Half of rich U.S. women are wealthy before marriage
NEW YORK — It’s a truth universally acknowledged that a single man in possession of a good fortune must be in want of a wife, at least according to Jane Austen’s Pride and Prejudice. Two centuries later, the women are likely to be just as wealthy, a survey by U.S. Trust shows.
Fifty-two per cent of rich American women came into their marriage or live-in relationship with assets at least equal to those of their spouse or partner, the Bank of America unit said in a study released Friday.
Respondents had at least $3 million US in investable assets.
“Women are both wealth creators and wealth inheritors,” Chris Heilmann, chief fiduciary executive at U.S. Trust, said in an interview. “They are bringing assets to a relationship.”
Women are contributing from their careers, inheritances and divorce settlements, Heilmann said.
Thirty per cent of women said they had entered their relationship with equal fi- nancial assets and 22 per cent said they had more than their spouse or partner, the survey says.
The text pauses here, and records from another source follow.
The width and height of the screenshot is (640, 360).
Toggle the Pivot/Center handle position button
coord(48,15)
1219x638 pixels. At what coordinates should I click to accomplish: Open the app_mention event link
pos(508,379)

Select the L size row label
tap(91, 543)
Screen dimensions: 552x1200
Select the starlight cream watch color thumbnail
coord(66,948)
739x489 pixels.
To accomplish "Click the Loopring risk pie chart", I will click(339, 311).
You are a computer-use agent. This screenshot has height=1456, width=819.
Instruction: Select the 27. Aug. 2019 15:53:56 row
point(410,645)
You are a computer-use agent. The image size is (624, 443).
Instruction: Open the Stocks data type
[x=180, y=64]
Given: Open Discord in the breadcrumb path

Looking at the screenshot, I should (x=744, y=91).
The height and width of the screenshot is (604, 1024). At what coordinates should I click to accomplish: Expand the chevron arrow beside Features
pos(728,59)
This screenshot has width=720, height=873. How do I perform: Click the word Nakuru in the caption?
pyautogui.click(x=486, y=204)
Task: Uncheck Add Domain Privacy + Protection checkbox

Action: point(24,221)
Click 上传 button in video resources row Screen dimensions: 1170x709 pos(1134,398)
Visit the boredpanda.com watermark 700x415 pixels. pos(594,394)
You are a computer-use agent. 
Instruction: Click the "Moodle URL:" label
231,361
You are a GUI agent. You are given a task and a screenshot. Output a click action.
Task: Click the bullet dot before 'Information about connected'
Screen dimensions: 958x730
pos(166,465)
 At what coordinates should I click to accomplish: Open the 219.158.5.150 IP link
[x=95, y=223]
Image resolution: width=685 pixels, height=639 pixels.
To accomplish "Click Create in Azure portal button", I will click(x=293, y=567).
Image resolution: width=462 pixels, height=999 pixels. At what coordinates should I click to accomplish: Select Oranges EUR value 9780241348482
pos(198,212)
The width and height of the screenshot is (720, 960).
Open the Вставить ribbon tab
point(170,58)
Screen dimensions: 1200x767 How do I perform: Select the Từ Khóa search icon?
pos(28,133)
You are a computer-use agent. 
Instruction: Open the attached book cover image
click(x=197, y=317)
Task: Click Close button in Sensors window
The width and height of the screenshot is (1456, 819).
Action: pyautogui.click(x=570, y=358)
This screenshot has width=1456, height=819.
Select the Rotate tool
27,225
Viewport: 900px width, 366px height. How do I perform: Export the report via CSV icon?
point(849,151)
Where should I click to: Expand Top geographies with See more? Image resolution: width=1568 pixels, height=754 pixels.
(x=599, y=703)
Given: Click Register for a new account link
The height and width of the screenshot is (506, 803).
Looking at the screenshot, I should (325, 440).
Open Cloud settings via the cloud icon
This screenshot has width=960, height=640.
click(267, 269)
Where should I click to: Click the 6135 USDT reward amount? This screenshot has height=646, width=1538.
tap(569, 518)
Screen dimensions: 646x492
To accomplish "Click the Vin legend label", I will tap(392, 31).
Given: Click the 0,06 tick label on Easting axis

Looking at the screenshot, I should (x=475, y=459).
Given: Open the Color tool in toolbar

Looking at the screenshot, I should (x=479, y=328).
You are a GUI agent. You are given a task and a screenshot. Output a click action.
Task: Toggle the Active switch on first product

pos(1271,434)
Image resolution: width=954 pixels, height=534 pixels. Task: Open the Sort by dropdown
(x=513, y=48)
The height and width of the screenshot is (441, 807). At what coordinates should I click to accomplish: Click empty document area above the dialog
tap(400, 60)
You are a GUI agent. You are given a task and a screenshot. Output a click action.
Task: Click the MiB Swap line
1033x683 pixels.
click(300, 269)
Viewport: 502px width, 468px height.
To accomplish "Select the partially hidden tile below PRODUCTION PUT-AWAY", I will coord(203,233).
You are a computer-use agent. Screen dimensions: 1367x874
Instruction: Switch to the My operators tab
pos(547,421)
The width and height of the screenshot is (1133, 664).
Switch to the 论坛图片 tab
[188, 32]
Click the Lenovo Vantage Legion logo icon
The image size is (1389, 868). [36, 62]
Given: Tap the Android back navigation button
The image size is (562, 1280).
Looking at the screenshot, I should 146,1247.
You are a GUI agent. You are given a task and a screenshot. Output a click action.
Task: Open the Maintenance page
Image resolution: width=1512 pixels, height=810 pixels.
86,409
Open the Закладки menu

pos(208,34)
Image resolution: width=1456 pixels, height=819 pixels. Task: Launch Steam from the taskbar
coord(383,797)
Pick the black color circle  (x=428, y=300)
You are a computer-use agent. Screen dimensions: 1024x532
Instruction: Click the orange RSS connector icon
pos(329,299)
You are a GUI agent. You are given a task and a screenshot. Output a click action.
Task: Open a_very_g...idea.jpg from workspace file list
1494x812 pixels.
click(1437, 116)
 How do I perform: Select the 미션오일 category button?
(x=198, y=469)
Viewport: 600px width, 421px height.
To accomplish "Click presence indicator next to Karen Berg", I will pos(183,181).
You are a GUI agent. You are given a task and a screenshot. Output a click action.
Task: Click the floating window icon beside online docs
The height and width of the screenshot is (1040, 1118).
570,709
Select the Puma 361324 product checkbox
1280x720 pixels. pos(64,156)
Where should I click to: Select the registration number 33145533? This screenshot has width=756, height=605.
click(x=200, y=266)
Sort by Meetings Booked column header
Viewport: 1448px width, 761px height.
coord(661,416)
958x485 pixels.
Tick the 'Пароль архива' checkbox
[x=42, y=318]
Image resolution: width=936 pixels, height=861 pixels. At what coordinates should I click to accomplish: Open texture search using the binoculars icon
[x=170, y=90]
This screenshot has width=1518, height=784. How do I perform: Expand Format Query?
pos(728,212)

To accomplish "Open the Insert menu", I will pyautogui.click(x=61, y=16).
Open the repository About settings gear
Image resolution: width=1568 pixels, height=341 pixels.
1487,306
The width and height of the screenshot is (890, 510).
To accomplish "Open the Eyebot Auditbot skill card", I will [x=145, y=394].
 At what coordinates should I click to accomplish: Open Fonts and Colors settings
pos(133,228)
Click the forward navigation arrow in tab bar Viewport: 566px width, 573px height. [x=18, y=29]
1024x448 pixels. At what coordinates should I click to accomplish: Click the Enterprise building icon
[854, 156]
There is still a gap in pay, the study found: Only about a third of female respondents said they are their households’ primary earners or contribute an equal amount. The median earnings of women who worked full-time was 77 per cent of that for men in 2012, according to the U.S. Census Bureau.
“Women being on equal footing with men in their finances or financial assets is rather rare,” said Deborah Soon, senior vice-president of strategy and marketing at New York-based Catalyst Inc., which researches women in the workplace.
Women usually get career promotions later than men, which means they lose the value of compounding and fall further behind in building wealth, she said, and they miss opportunities when they leave a job to raise children.
Forty-one per cent of women said they had forfeited income or career advancement to care for children, compared with 29 per cent of men, the U.S. Trust survey showed.